The discovery in 2000 of the House of Añón Street and its location in the eastern part of the city, outside the walls of what was supposed to be the area included within the walls of Caesaraugusta, together with other archaeological remains found, have led to the assumption that the urbanized area extended in its beginnings beyond the walled Roman city of the 3rd century and it has even been postulated (according to research from 2003), that the Roman colony of Caesaraugusta may have initially lacked walls, particularly those located to the east.
The existence of a bridge over the Ebro River at the location of the current Stone Bridge (probably already existing in Salduie's time) is documented from the discovery of lead pipes that supported the bridge and brought drinking water from the nearby Gallego River to the city. It is more difficult to elucidate whether the bridge was already built in ashlar stone in Roman times, although the prestige of the capital of the Caesaraugustan legal convent and the required solidity derived from its function as an aqueduct of heavy pipes leads us to think that it was a stone bridge.

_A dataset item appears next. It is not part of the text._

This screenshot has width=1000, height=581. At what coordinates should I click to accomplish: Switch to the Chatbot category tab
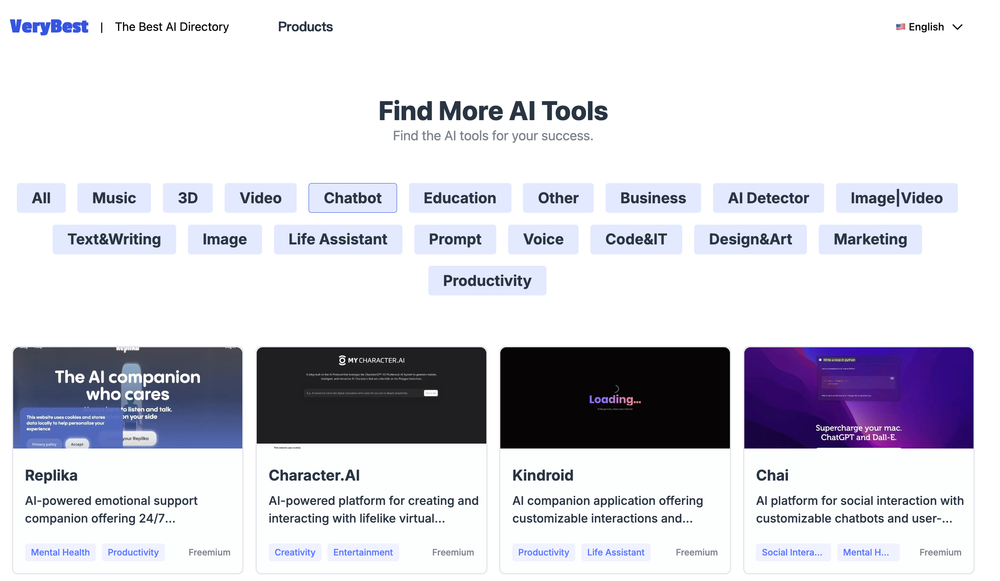click(352, 198)
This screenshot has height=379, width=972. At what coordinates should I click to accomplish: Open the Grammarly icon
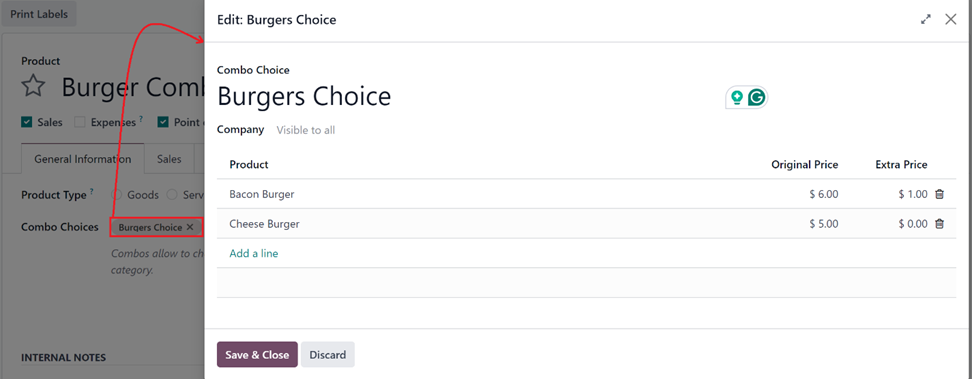click(756, 97)
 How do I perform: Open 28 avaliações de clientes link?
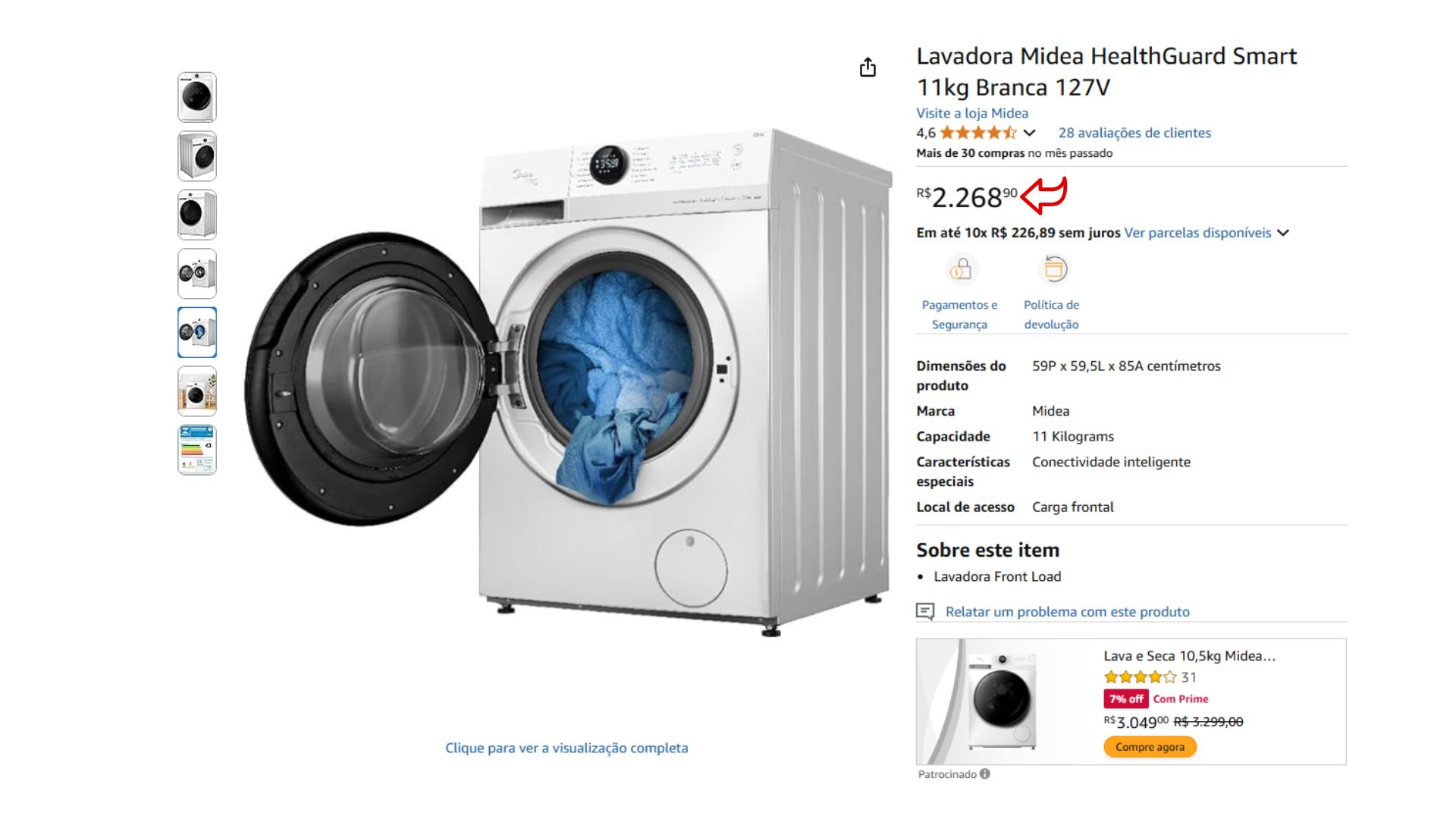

The forum of the Augustan or Saluitan period (located in the current Plaza de la Seo and the museum of the river port ) had a mercantile character linked to the transport of goods to and from Tortosa across the Ebro, and was very possibly in operation before the Roman colonial foundation. Attached to the east of the cardo, it consisted of a quadrangular square open to the river, limited only on its long sides, which housed two bodies of commercial premises (seven tabernacles preserved on the east side), erected on plinths of opus vittatum and painting of the early style III. A simple covered portico closed the forum on the south side.
The Roman colony of Caesaragusta had a whole network of sewers, with drains and pipes and drinking water supply guaranteed through aqueducts that collected the water in large collecting cisterns, and whose archaeological remains have been excavated mainly since the last decade of the 20th century. In addition, in the district of the Tanneries, there was a drainage system for the periodic flooding of the Ebro, consisting of a field of amphorae grouped together and placed inverted.
Under the forum, and perpendicular to the Ebro, a large drainage sewer was designed: 2.82 m high and 2 m wide. It was built in opus caementicium with opus incertum lining. Other drainage systems in the city had notable dimensions, without reaching those of the main sewer. Thus, there is a section in Espoz y Mina Street made of opus vittatum 1.2 m high by 0.6 m wide. The proportions of the sewers of Caesaraugusta are similar to those of other large Roman cities, and comparable, for example, to those of Augusta Emerita.
From the time of the foundation of the city, Caesar Augusta was governed by two groups formed from the preeminent Roman citizens: the ordo decuriornum or curia (the local senate) and the ordo Caesaragustanum (a group of magistrates), which made up an ordo or order of citizens of the highest rank, initially drawn from among the officers and veterans of the legions and appointed by the commanders to establish the first curia.
At the head of the government of the city were two duumvirs, equivalent to the Roman consuls at the local level, whose name appeared on the coinage. Exceptionally, they could be substituted by a prefect with attributions directly emanating from Rome.